Monday, November 18, 2013

House Slippers on the Dresser

But I thought house slippers went on the floor right beside the bed. Well, they do usually. We've decided though that it is better to place your bare feel on the floor, after carefully looking at where they are to be placed. Then one can reach the slippers from off the dresser and not have to worry about crowding a scorpion with your toes.

We had not given that strategy all that much thought until the other evening. As she walked in the dimly lit hallway to the bedroom, Jane started to reach down to pick up a dust ball. The dust ball picked itself up, curled its tail menacingly arched up over its back and scampered under the closet door.

When I moved the bag in the closet that contains our small hand-sweeper, the scorpion, about three inches long if its tail were to be stretched out, was on the wall just above the base-board. A swat only knocked it to the closet floor where it retreated into a crack too narrow for its escape, I mistakenly thought.

So, in addition to this apartment being a Mouse Motel, it is also a Scorpion Sanctuary. That latter status is afforded the creatures only because they move fast and can squeeze into the tiniest places.



Scorpions are predatory arthropod animals of the order Scorpiones within the class Arachnida. They have eight legs and are easily recognized by the pair of grasping claws and the narrow, segmented tail, often carried in a characteristic forward curve over the back, ending with a venomous stinger. Scorpions range in size from 3.5 in (Typhlochactas mitchelli) to 7.5 in (Hadogenes troglodytes). Our Texas variety, The Striped Bark Scorpion (Centruriodes vittatus) gets to be about 3.5 inches as an adult. If I can get to a little one on the floor in our apartment, I try to prevent its maturity.

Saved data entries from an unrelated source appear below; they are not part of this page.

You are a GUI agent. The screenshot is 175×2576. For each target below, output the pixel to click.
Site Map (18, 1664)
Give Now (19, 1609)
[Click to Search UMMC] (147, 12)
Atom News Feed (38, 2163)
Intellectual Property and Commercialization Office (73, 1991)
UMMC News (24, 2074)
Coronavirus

The little rascals are nocturnal, hiding in cracks and under stuff in the sunlight, to avoid whatever might find them tasty. They do have an unusual characteristic though. They glow in the dark! Well, at least if you shine an ultra-violet light, like a black-light, on them, they appear fluorescent greenish in color. As is apparent in the picture above, not ours, it's from Google Images, one of these could look like a dust ball in dim light. Our fellow volunteer, Bob, left his hand-held black-light at the Visitor Center, so I'll bring it home today to scan the dark corners of our habitat.

Scorpions of our Texas variety prey on small insects, even tiny lizards and such but can ingest food only in a liquid form; they have external digestion. The digestive juices from the gut are egested onto the food and the digested food sucked in liquid form. Any solid indigestible matter (fur, exoskeleton, etc.) is trapped by tiny hairs in the pre-oral cavity, which is ejected by the scorpion. In that they consume only liquid food, they resemble the scruffy, guitar-playin' ole boys we see on the porch at the trading post in Terlingua (our nearest town). Those guys don't have any apparent stingers but most of their nutrient comes in liquid form from tall brown bottles and aluminum cans with labels like "Lone Star" and "Tecata."

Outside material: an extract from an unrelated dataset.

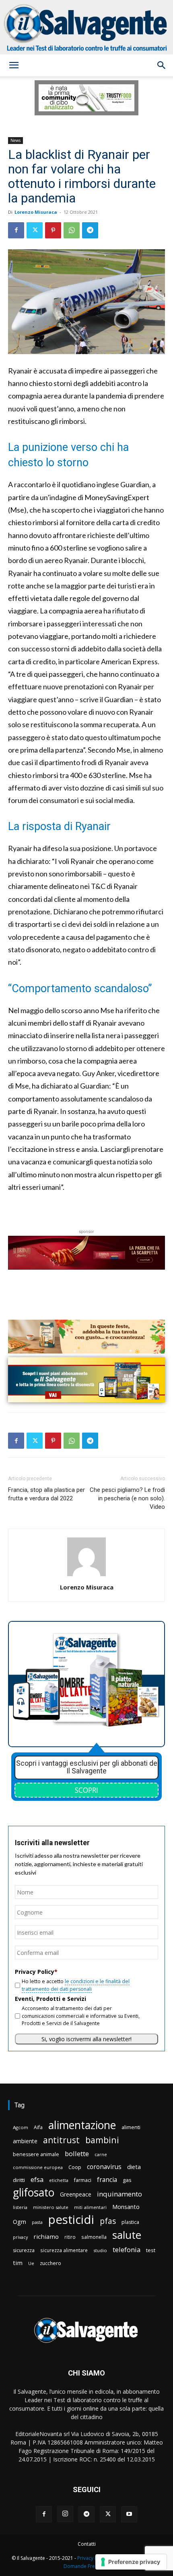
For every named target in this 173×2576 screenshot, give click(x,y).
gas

I have to admit that I have a characteristic or two in common with scorpions. They can consume huge amounts of food at one sitting. They have a very efficient food storage organ and a very low metabolic rate combined with a relatively inactive lifestyle. Unlike me though, this enables scorpions to survive long periods when deprived of food; some are able to survive 6 to 12 months of starvation. Also unlike me, if you'll excuse an excursus into bowel habits, scorpions excrete very little; their waste consists mostly of insoluble nitrogenous compounds such as xanthine, guanine and uric acid.

Interesting as all this may be and as fascinated as you've been learning about these arachnids, I think you'll agree that the fall infestation of Asian Lady-Bugs in Ohio is much preferable to having slippers on the dresser and scorpions on the floor.